Probiotics - pricey supplements designed to support the trillions of bacteria blossoming in our guts - have become a big business, with a market that is projected to exceed US$57 billion in the next five years.

"Probiotics are probably the single most important new food category to emerge in the last 20 years," Scott Bass, the head of the Global Life Sciences team at law firm Sidley Austin LLP and an adviser for the FDA on its first dietary supplement website, told Business Insider.

The idea behind the pills is simple: foster the growth of beneficial bacteria in the gut and curb the growth of the bad bacteria to improve digestion, boost the immune system, and even lower rates of certain diseases.

Putting that idea into practice, however, has proven a bit more complicated than some scientists initially envisioned.

So far, the effects of existing probiotic supplements have been all over the map - sometimes they help, but most of the time, they don't.

Nevertheless, supplement-makers continue to advertise their pills as beneficial for everything from weight loss to treating lactose intolerance.

The problem is that while most probiotic formulas contain tens of millions of beneficial bacteria, like Lactobacillus acidophilus, fewer than a hundred or so of those bacteria actually make it into your gut.

"Thirty billion Lactobacillus sounds good, but after going through the stomach acid, only about 43 of them survive," Ian Orme, a distinguished professor of microbiology and pathology at Colorado State University, told Business Insider.

These "good" bacteria are supposed to replace the "bad" bacteria (like Bifidobacteria) and help you feel better.

"In other words these 43 or so bacteria politely ask the million or so anaerobic Bifidobacteria to please leave," said Orme. "Yeah, sure."

There are some specific incidences where the research suggests that the pills could actually help.

A rigorous 2014 review of probiotics research concluded that the supplements could be especially helpful for newborns with intensive needs.

§ DATA SECTION
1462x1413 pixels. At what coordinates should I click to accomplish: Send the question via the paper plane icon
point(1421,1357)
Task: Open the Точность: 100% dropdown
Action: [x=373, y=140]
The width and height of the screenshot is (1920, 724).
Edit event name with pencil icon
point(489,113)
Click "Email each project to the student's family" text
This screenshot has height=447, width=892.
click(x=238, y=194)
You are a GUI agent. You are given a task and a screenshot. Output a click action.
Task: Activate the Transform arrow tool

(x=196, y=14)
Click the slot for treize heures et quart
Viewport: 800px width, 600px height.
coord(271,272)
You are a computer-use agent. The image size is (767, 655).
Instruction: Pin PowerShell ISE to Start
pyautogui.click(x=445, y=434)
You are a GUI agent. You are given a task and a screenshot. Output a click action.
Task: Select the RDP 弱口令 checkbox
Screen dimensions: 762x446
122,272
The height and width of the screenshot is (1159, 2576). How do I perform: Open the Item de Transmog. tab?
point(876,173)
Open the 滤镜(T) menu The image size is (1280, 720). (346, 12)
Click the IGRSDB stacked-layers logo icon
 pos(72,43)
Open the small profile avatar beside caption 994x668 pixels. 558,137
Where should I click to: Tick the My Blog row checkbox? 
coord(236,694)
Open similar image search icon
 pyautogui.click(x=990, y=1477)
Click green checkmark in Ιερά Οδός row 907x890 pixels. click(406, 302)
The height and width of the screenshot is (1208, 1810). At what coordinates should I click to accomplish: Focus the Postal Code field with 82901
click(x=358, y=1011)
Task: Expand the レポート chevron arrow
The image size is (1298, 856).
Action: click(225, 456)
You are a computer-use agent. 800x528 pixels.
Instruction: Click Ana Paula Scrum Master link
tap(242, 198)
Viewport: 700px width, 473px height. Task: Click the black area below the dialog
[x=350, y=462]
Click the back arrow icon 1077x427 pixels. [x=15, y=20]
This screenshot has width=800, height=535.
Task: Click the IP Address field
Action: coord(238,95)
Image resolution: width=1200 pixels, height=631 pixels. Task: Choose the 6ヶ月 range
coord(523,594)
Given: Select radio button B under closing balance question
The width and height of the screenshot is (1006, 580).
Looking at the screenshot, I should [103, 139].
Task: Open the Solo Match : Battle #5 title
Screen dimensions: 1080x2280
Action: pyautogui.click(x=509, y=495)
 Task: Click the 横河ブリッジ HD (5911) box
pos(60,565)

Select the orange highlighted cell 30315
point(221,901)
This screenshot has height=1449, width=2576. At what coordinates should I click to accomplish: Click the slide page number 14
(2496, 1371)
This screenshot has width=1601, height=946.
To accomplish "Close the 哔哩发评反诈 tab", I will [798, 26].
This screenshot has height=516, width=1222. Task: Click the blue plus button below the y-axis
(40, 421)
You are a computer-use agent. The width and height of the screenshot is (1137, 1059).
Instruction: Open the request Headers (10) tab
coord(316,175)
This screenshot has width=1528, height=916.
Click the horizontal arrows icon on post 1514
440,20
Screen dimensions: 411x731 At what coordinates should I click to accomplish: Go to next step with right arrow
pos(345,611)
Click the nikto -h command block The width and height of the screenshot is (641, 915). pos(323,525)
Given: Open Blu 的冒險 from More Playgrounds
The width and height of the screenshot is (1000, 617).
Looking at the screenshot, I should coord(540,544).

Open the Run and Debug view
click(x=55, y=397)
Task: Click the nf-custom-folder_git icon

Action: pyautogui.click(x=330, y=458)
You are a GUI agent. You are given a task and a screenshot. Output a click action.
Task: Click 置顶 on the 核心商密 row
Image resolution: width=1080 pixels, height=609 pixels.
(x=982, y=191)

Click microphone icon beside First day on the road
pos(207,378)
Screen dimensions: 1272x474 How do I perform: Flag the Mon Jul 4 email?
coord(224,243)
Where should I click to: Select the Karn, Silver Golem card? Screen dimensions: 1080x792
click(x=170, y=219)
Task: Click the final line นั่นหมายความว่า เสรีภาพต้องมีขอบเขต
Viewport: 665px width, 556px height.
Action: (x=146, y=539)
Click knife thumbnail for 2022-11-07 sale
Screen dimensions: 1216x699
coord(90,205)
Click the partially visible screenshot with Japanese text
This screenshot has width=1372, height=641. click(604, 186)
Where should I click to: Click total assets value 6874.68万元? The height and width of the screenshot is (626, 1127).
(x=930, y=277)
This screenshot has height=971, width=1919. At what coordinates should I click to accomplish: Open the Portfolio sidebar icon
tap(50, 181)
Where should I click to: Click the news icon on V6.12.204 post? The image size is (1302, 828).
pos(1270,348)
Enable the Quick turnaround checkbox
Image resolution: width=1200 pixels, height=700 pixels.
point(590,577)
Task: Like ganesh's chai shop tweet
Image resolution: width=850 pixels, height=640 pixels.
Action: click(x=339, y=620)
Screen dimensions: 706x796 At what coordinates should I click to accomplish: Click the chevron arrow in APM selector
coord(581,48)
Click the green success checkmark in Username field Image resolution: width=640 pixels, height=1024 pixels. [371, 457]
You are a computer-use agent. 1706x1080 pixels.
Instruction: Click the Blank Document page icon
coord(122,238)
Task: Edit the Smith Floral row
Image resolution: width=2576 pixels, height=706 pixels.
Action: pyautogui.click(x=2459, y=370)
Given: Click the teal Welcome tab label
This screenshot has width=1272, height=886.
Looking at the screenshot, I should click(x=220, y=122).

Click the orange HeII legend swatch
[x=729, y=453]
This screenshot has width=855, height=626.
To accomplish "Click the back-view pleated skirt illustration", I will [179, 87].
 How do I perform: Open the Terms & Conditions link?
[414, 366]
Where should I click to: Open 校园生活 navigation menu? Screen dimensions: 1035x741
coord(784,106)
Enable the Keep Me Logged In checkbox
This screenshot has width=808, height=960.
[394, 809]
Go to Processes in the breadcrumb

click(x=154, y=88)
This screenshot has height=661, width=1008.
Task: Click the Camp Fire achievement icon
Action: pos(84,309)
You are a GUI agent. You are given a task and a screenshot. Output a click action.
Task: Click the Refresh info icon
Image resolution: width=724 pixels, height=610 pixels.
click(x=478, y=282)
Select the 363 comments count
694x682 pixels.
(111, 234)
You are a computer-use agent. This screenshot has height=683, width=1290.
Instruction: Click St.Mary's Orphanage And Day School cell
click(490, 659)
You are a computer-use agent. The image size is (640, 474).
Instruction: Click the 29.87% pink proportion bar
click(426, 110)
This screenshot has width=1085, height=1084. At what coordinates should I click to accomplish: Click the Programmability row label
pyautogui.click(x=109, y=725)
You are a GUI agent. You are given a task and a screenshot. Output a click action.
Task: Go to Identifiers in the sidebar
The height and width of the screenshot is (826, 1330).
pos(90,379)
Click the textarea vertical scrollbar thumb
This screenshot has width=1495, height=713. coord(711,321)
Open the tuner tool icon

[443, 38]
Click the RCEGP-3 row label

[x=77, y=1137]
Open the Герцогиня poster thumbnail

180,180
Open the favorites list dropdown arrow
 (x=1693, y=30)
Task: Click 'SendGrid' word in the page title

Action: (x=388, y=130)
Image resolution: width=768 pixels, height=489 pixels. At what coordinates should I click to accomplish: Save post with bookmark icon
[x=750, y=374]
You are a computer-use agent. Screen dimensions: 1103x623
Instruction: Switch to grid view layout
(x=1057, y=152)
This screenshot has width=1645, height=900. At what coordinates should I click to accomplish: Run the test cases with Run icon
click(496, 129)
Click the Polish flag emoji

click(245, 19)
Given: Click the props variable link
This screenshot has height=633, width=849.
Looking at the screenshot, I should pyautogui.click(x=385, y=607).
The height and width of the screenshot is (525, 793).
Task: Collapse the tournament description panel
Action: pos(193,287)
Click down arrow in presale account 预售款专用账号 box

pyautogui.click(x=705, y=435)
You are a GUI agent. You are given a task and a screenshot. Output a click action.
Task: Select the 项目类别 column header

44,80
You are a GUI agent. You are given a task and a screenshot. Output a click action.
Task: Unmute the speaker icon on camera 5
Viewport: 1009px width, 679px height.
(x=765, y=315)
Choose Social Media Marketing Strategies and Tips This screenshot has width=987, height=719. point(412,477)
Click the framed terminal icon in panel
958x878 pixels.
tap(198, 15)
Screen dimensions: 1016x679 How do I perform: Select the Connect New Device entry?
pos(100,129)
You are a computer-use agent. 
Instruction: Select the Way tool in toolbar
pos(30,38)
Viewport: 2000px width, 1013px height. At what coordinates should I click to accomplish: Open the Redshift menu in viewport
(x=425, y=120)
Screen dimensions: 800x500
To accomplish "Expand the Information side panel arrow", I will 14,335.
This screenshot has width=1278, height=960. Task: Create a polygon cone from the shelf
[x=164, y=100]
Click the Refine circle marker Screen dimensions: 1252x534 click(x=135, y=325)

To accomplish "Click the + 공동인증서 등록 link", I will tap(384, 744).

§ QUESTIONS ON THE MATERIAL
1) Answer these questions using the article on probiotic supplements:
(a) What is the probiotics market projected to exceed in the next five years?
(b) At which university is Ian Orme a distinguished professor?
(c) For whom did the 2014 review conclude the supplements could be especially helpful?
2) The article on probiotic supplements describes the idea behind the pills. List every health benefit that this idea aims to achieve.
3) In one to three sentences, explain what the article on probiotic supplements gives as the problem with these pills.

§ SOLUTIONS BELOW
1)
(a) US$57 billion.
(b) Colorado State University.
(c) Newborns with intensive needs.

2)
- Improve digestion
- Boost the immune system
- Lower rates of certain diseases

3) Most probiotic formulas contain huge numbers of beneficial bacteria, such as Lactobacillus acidophilus. Fewer than a hundred or so of them actually reach the gut, because most do not survive the stomach acid.